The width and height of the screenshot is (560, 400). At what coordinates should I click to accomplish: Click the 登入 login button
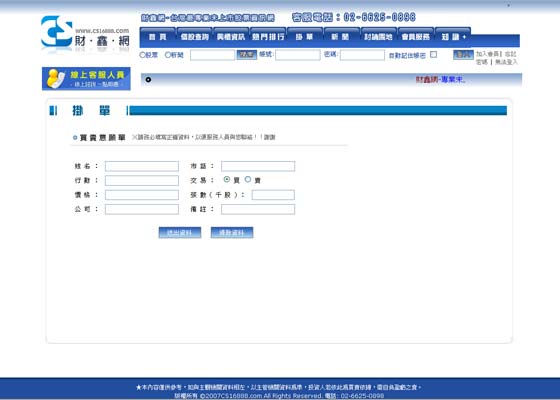[x=463, y=55]
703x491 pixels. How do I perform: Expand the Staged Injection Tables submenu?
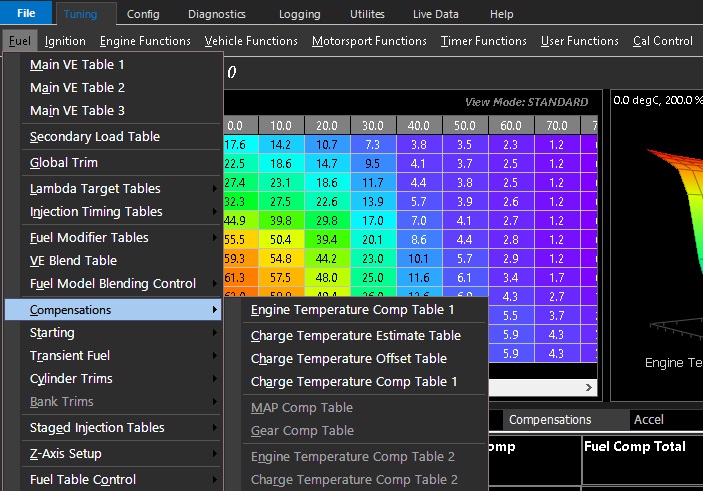click(x=97, y=427)
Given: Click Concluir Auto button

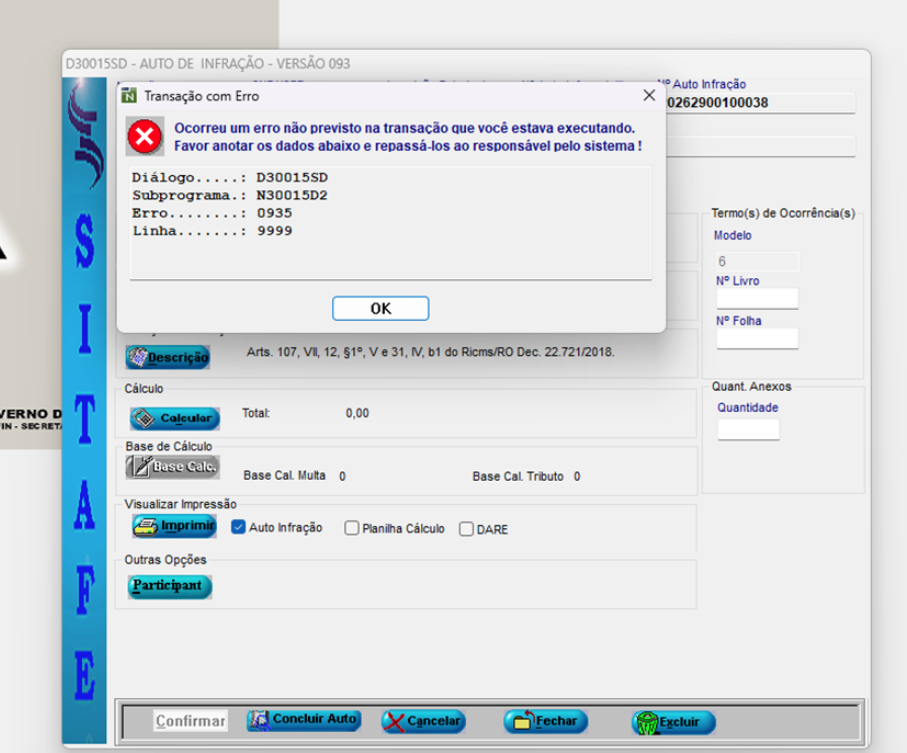Looking at the screenshot, I should [x=303, y=720].
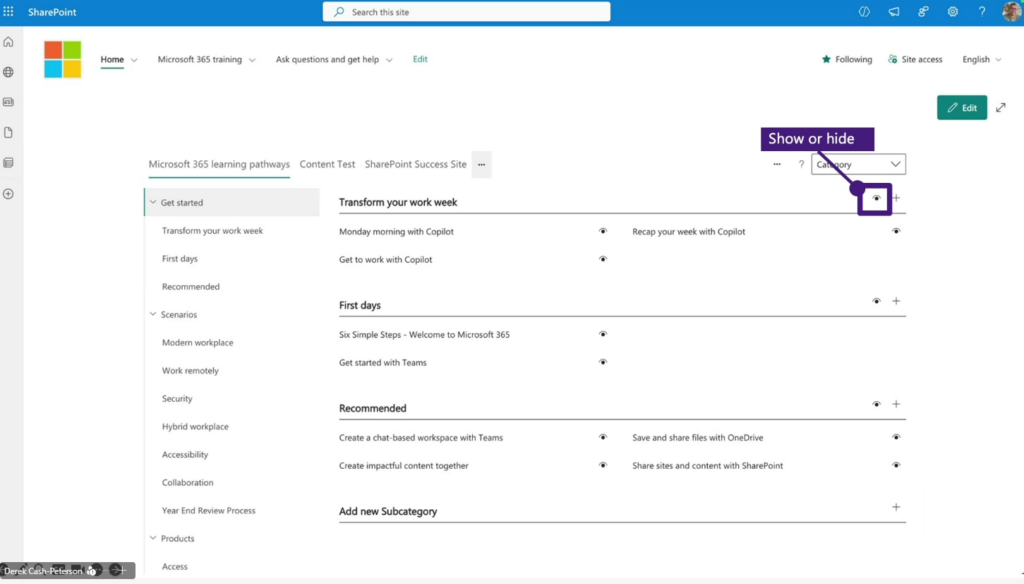
Task: Click the Create plus icon in the left rail
Action: tap(9, 193)
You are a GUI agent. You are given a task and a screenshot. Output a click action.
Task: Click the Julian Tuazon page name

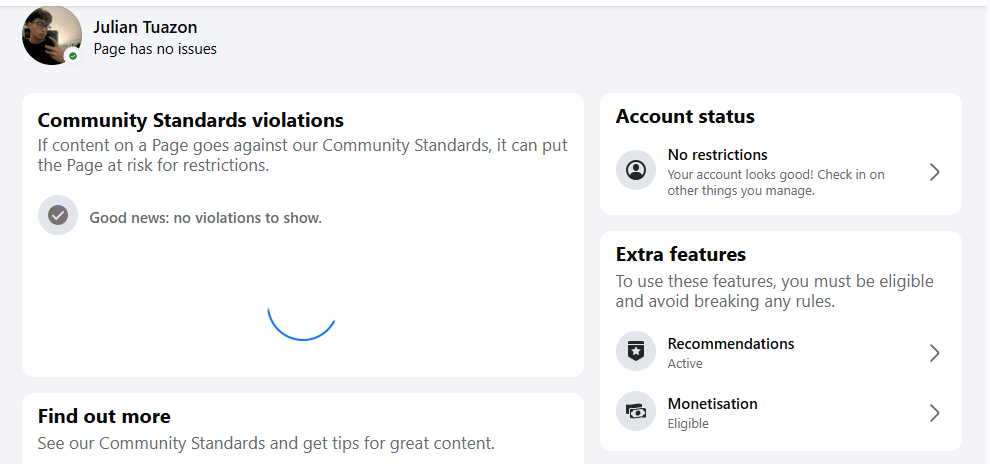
::::::::::
**Written instruction:** Copy out, word for word, the stretch of the material from the line containing "You are a GUI" through the end of the material, leaving the pictures out of your answer.

**Finished exercise:**
You are a GUI agent. You are given a task and a screenshot. Output a click action.
Task: Click the Julian Tuazon page name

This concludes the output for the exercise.